Search code examples
pythonpython-3.xmemoryout-of-memory

MemoryError in 64-bit Python?


I'm running 64-bit Python 3 on Linux, and I have a code that generates lists with about 20,000 elements. A memory error occurred when my code tried to write a list of ~20,000 2D arrays to a binary file via the pickle module, but it generated all of these arrays and appended them to this list without a problem. I know this must take up a lot of memory, but the machine I'm using has about 100GB available (from the command free -m). The line with the error:

with open('all_data.data', 'wb') as f:
    pickle.dump(data, f)
>>> MemoryError

where data is my list of ~20,000 numpy arrays. Also, previously I was trying to run this code with about 55,000 elements, but while it was 40% of the way through with appending all the arrays to the data list, it just output Killed by itself. So now I'm trying to break it into segments, but this time I get a MemoryError. How can I bypass this? I was also informed that I have access to multiple CPUs, but I have no idea how to take advantage of these (I don't yet understand multiprocessing).


Solution

  • Pickle will try to parse all your data, and likely convert it to intermediate states before writing everything to disk - so if you are using about half your available memory, it will blow up.

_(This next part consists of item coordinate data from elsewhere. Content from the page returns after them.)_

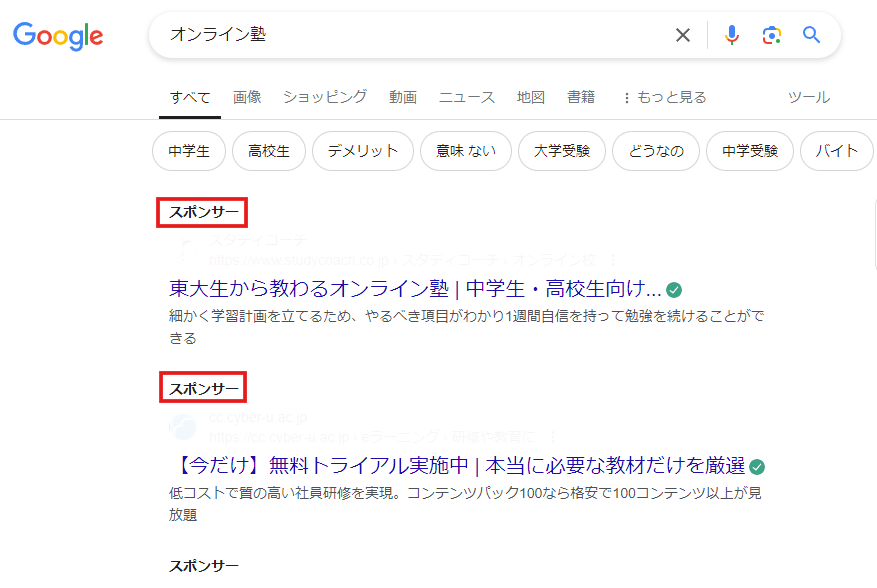Screen dimensions: 877x588
Task: Click the microphone icon for voice search
Action: click(x=731, y=34)
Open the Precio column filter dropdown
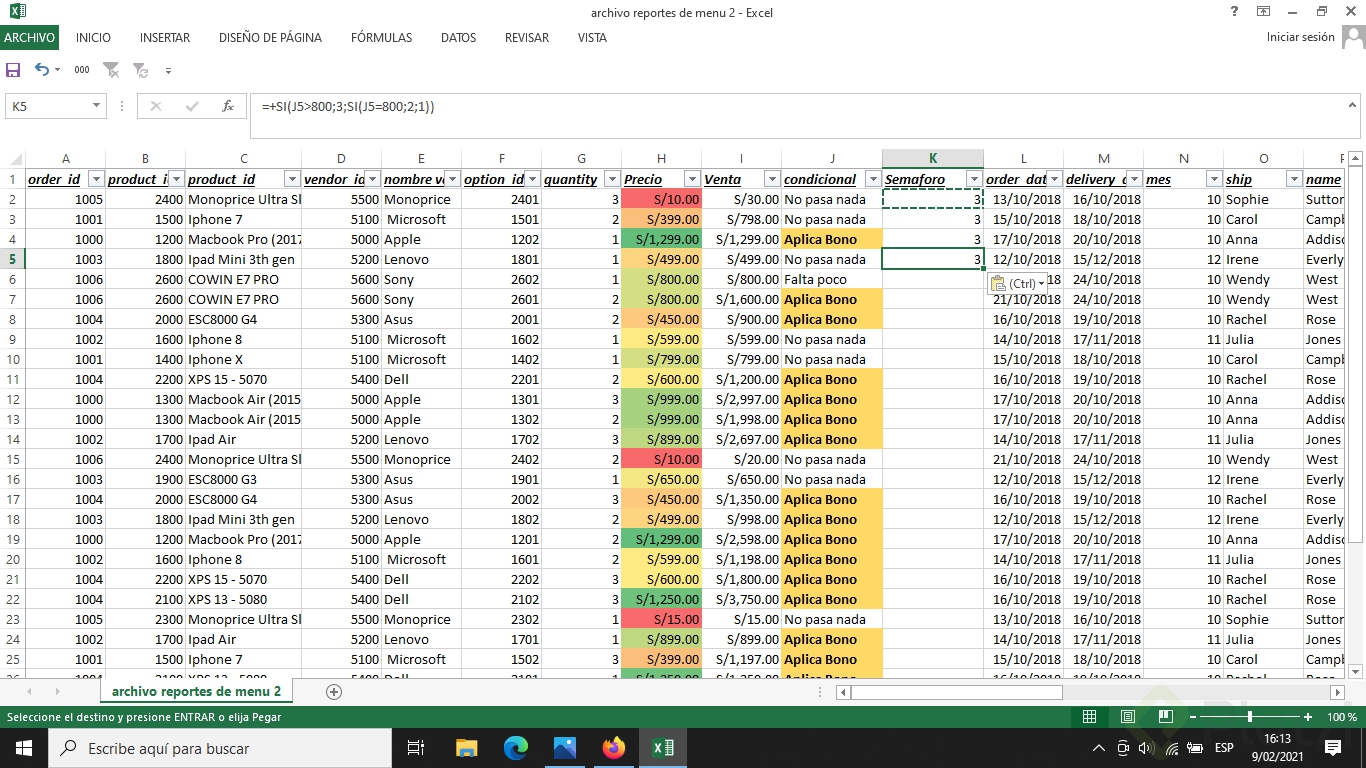This screenshot has width=1366, height=768. [690, 180]
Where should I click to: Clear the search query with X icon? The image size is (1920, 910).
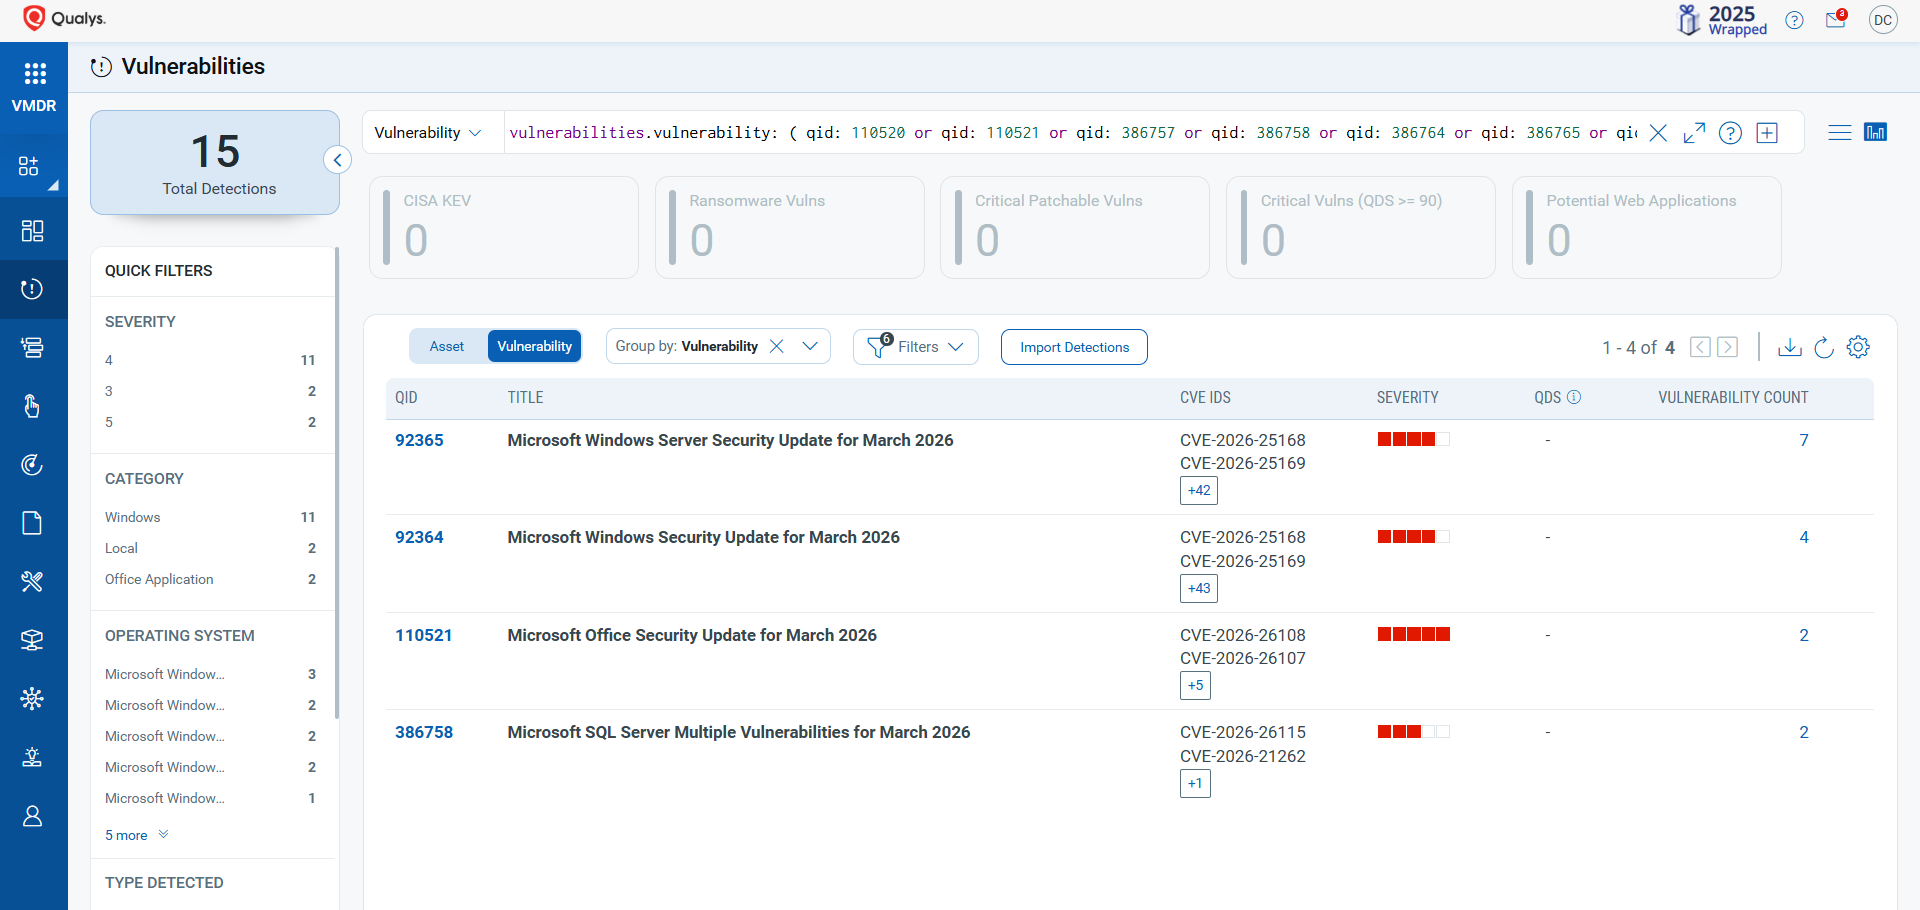tap(1658, 133)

    Since your data is already on a list, an easy workaround there is to pickle each array, and store it, instead of trying to serialize the 20000 arrays in a single go:

    with open('all_data.data', 'wb') as f:
        for item in data:
            pickle.dump(item, f)
    

    Then, to read it back, just keep unpickling objects from your file and appending then to a list, until the file is exhausted:

    data = []
    with open('all_data.data', 'rb') as f:
        while True:
            try:
                data.append(pickle.load(f))
            except EOFError:
                break
    

    This works because unpicking from a file is quite well behaved: the file pointer stays exactly at the point a pickled object stored in the file ends - further reads therefore start at the beginning of the next object.